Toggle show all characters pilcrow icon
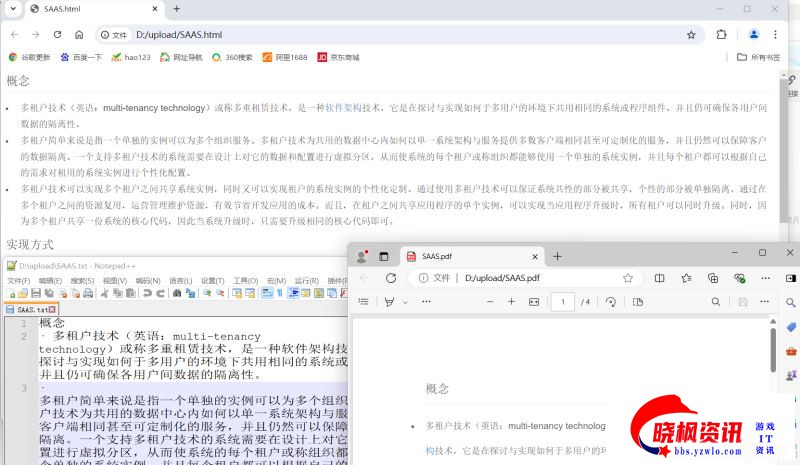This screenshot has height=465, width=800. (280, 293)
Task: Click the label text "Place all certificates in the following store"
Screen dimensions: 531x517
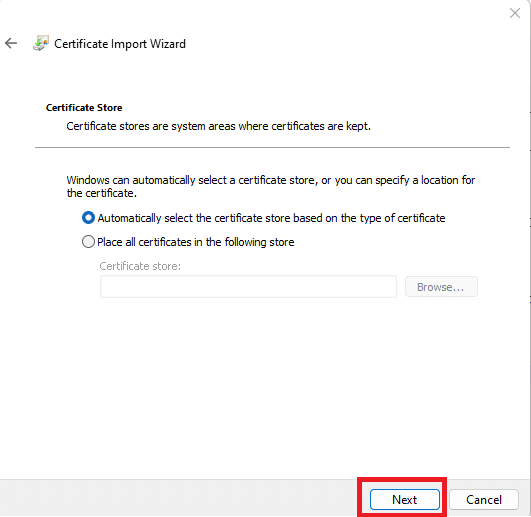Action: coord(196,242)
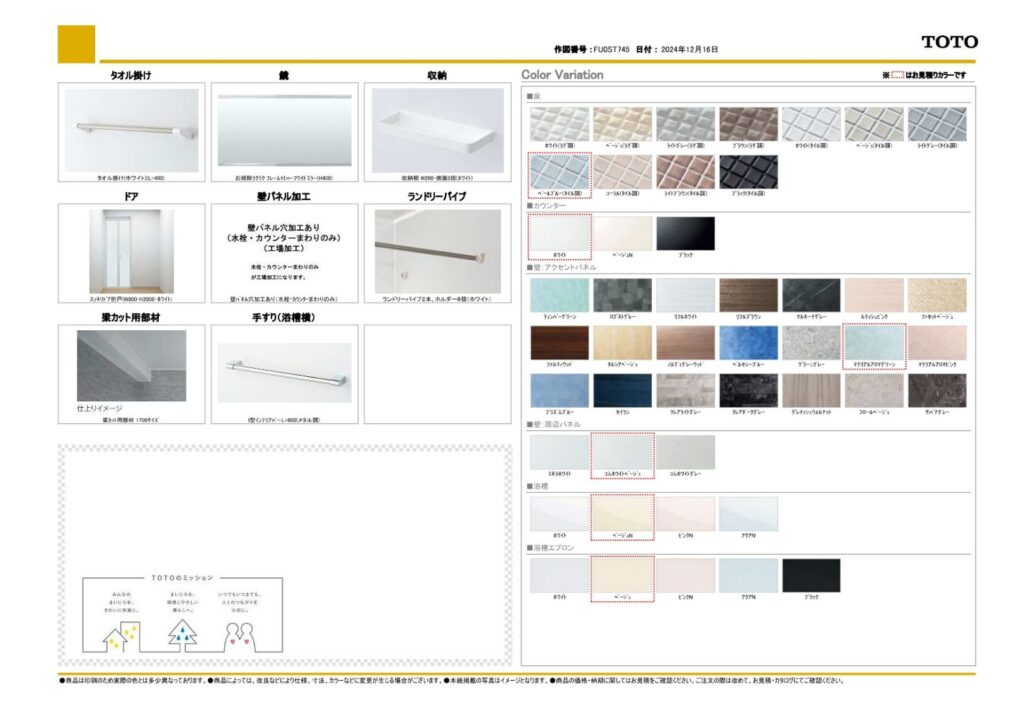This screenshot has height=709, width=1024.
Task: Select the タオル掛け towel bar image
Action: click(131, 130)
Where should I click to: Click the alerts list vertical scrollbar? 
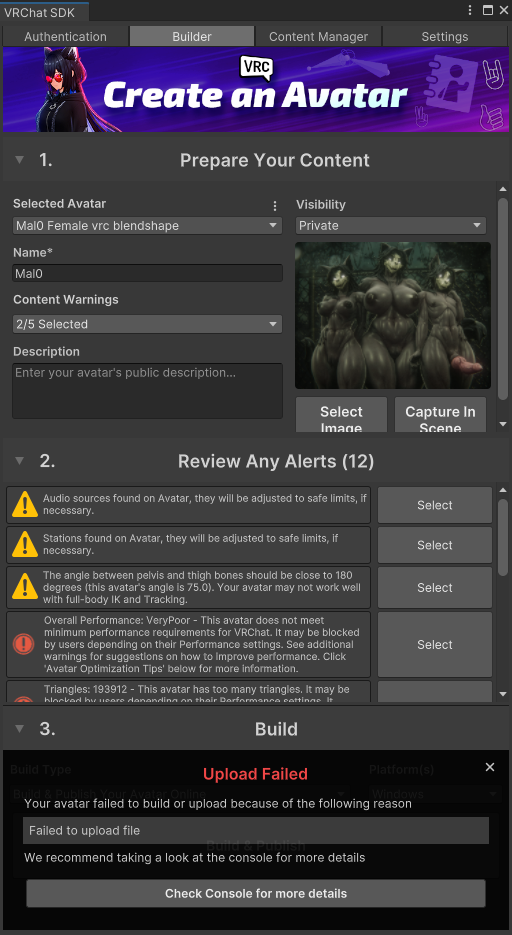pyautogui.click(x=503, y=537)
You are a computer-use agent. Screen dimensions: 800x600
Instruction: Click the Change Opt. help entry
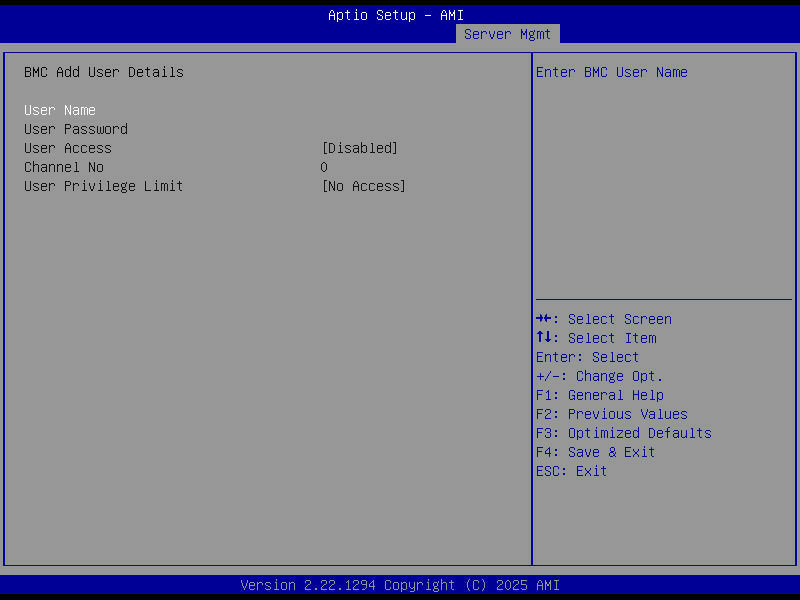[599, 376]
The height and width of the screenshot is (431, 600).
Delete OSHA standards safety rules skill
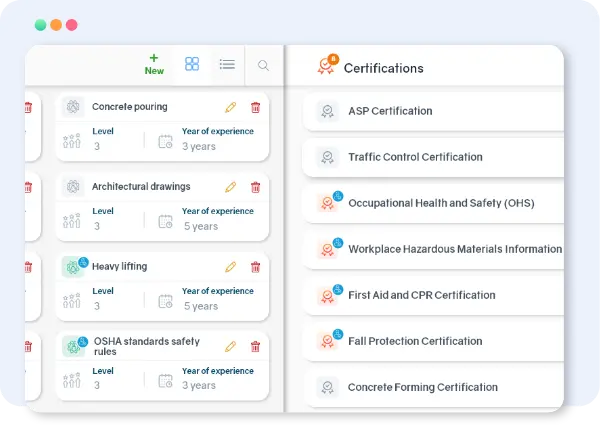tap(255, 346)
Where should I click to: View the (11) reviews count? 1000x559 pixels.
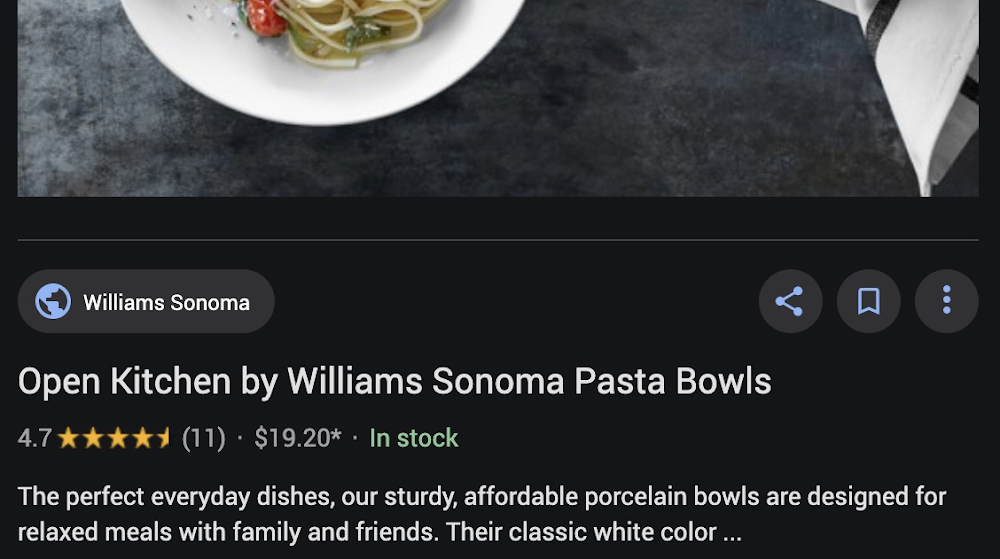[x=204, y=438]
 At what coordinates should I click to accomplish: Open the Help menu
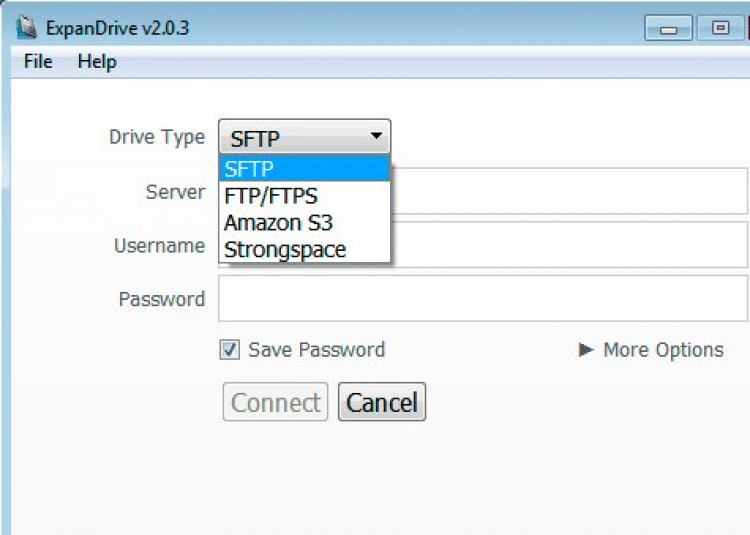pyautogui.click(x=97, y=62)
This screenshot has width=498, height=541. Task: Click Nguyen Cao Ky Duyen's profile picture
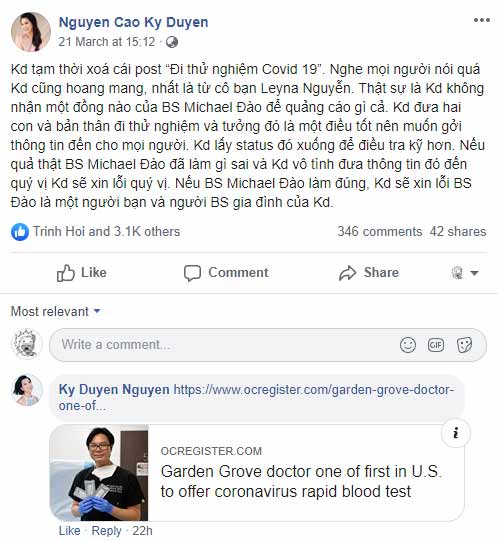pos(31,32)
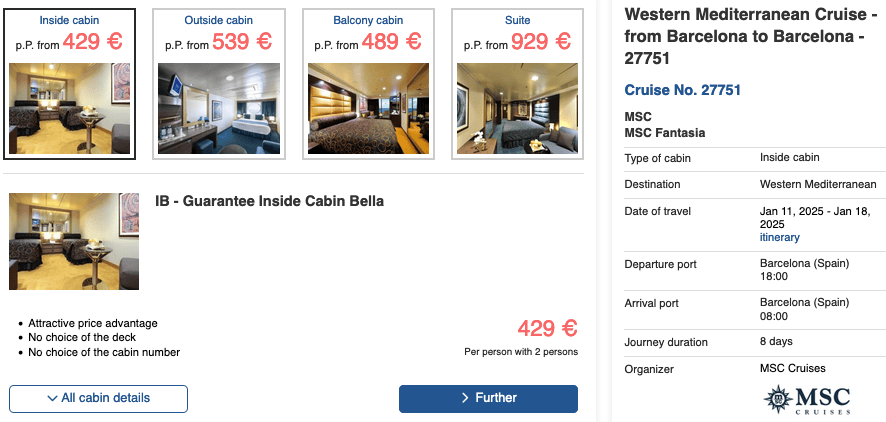This screenshot has width=886, height=422.
Task: Click the MSC Cruises logo
Action: click(806, 400)
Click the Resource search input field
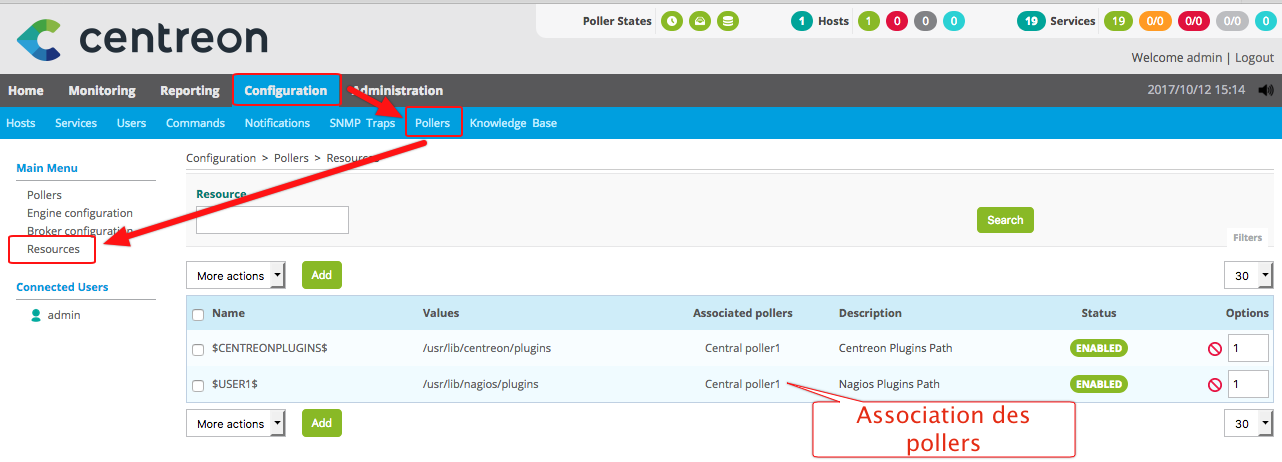Viewport: 1282px width, 462px height. click(x=272, y=220)
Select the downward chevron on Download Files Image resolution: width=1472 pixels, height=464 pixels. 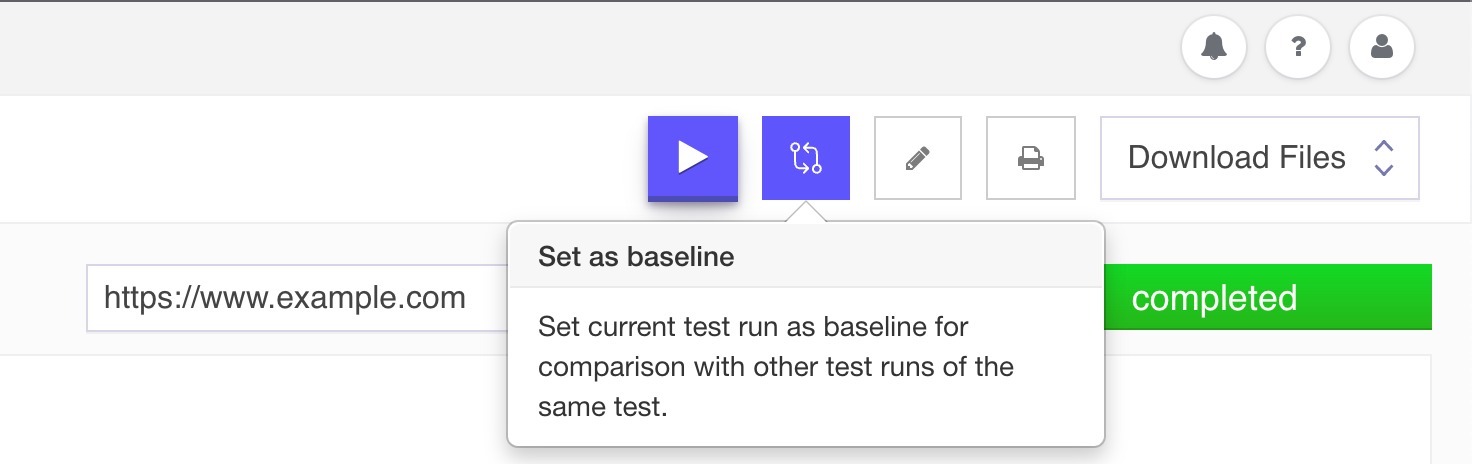click(1384, 170)
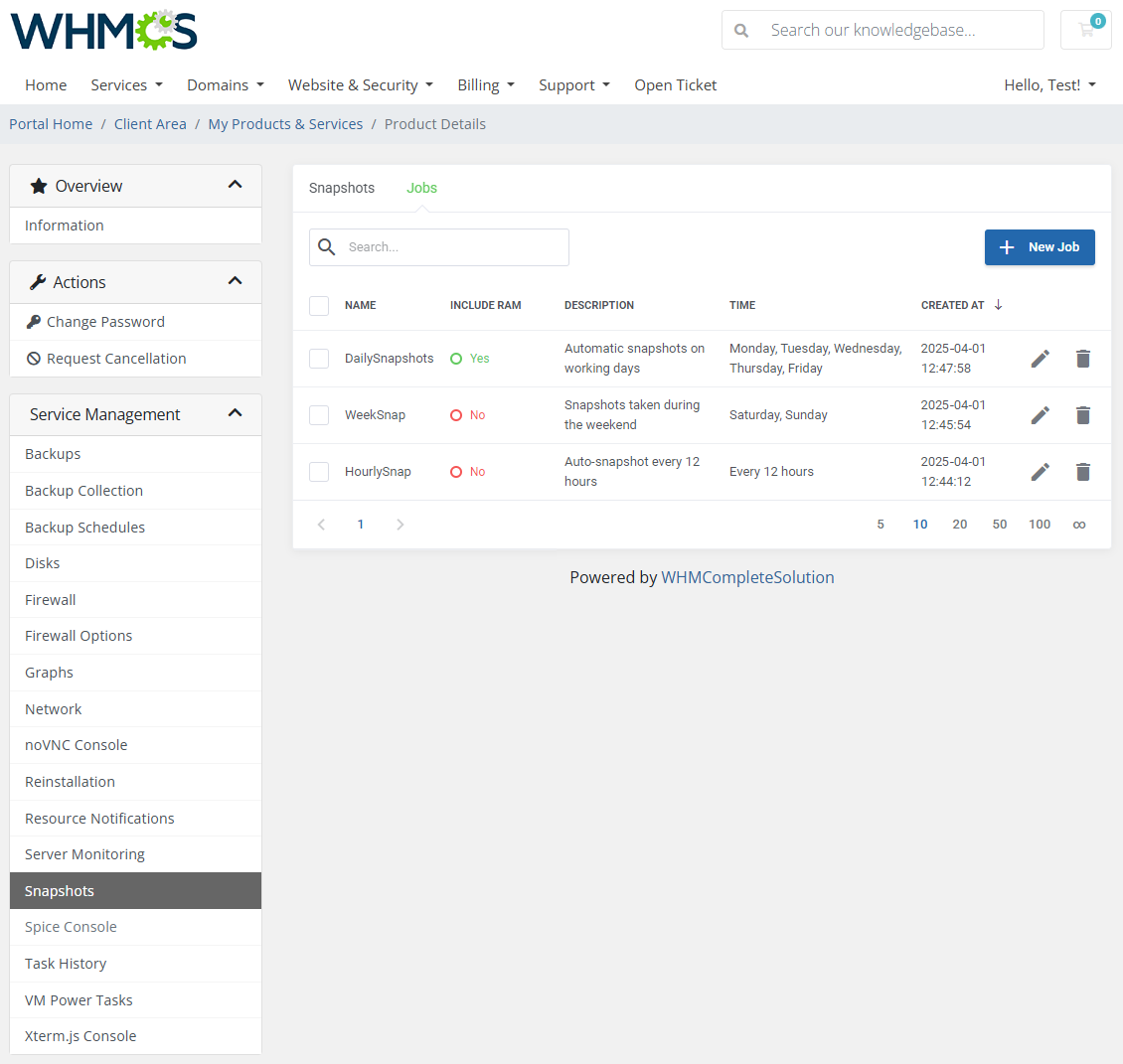The width and height of the screenshot is (1123, 1064).
Task: Click the star icon beside Overview
Action: point(38,185)
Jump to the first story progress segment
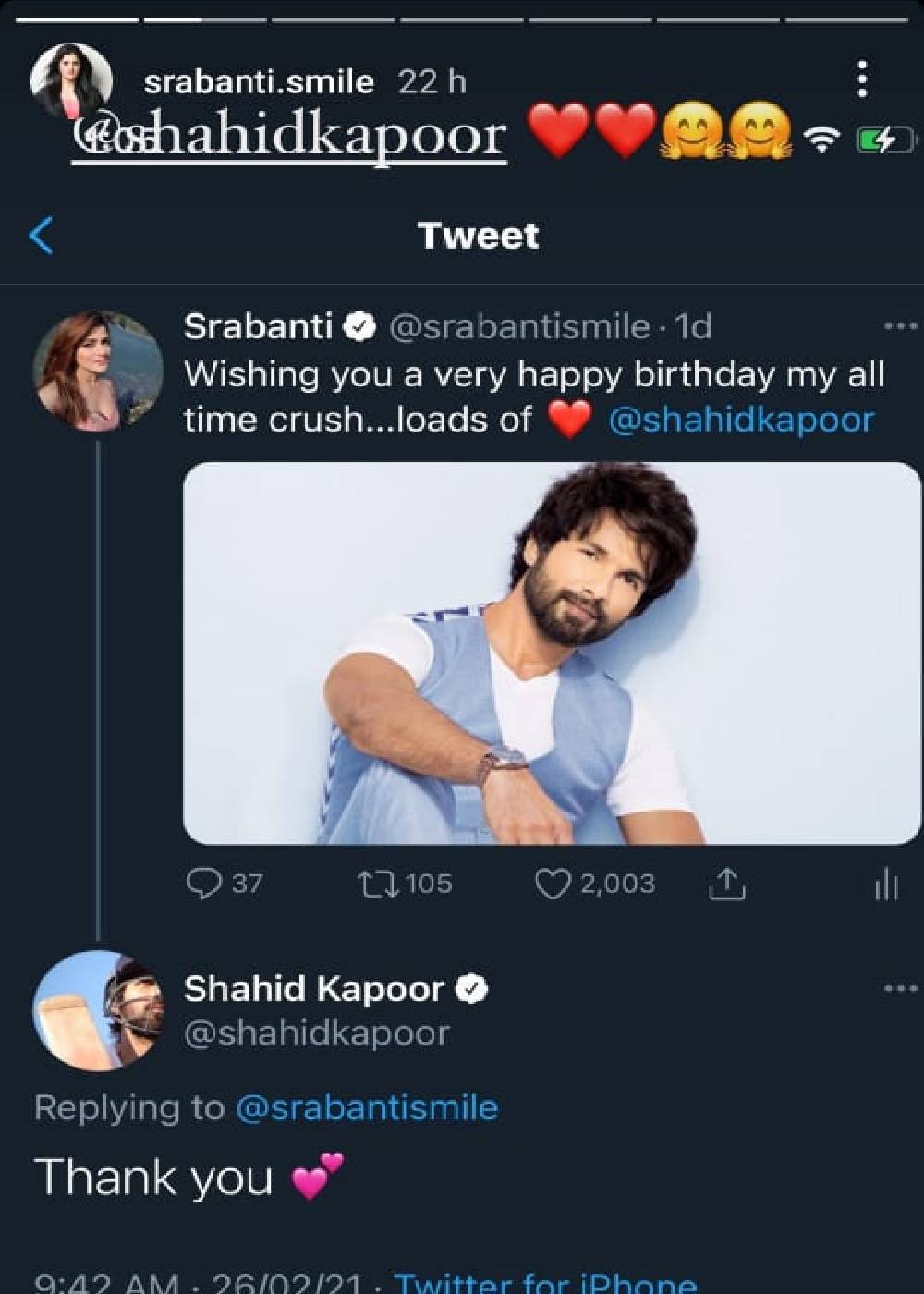 78,18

****************************************

--- Assignment ---
Output only the lines running from the top of the data above to the line with "Task: Click the label", inclusive, word for word and without pictures.

--- Answer ---
Toggle show all characters pilcrow icon
This screenshot has height=465, width=800. (280, 293)
Task: Click the label text "Place all certificates in the following store"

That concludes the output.